For the first time ever, an average income earner buying a typical Australian home would be in mortgage stress where they would struggle to make monthly repayments, even with interest rates at a record low.

Australians on a full-time salary of $90,329 would now have a debt-to-income ratio of six just to buy a median-priced $674,848 home with a 20 per cent deposit factored in, CoreLogic data shows. 

Someone earning that salary buying a typical Australian home, with a 2.19 per cent three-year fixed mortgage from the Commonwealth Bank, would now be paying $2,048 a month in mortgage repayments to service a $539,879 debt.

Under the APRA changes, the banks would have to model how this borrower would cope with the mortgage rate going up to 5.19 per cent, which would see their monthly repayments climb to $2,962 or by an extra $914 a month.

APRA considers someone with a debt-to-income ratio of six or more to be mortgage stress where a borrower would struggle to meet their mortgage obligations every month after the bills and living costs are factored in.

The banking regulator’s chairman Wayne Byres said the new rules were needed so borrowers weren’t taking on debt they could not afford, with owner-occupiers instead of investors now dominating the market.

‘In taking action, APRA is focused on ensuring the financial system remains safe, and that banks are lending to borrowers who can afford the level of debt they are taking on – both today and into the future,’ he said.

An APRA crackdown on lending rules has previously caused a real estate downturn. 

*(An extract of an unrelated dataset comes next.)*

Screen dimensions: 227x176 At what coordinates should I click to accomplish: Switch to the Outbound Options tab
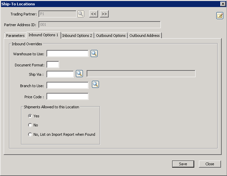coord(111,36)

The Australian Prudential Regulation Authority, the banking regulator, on Wednesday announced stricter new lending rules, with typical homes even outside Sydney and Melbourne unaffordable for ordinary borrowers (pictured is a house at Toongabbie in Sydney’s west on the market for $1.3million)

During the last sustained downturn before the pandemic, Sydney property values fell by 15.3 per cent between July 2017 and May 2019 after the banking regulator introduced tighter rules on investor and interest-only loans. 

Should that happen again, Sydney’s median house price of $1.312million would fall by $200,682 to $1.1million.  

Real estate values in Australia’s most populated city are unattainable for average income earners, with someone on a $90,329 salary facing a debt-to-income ratio of 11.6 to pay off a $1.049million mortgage.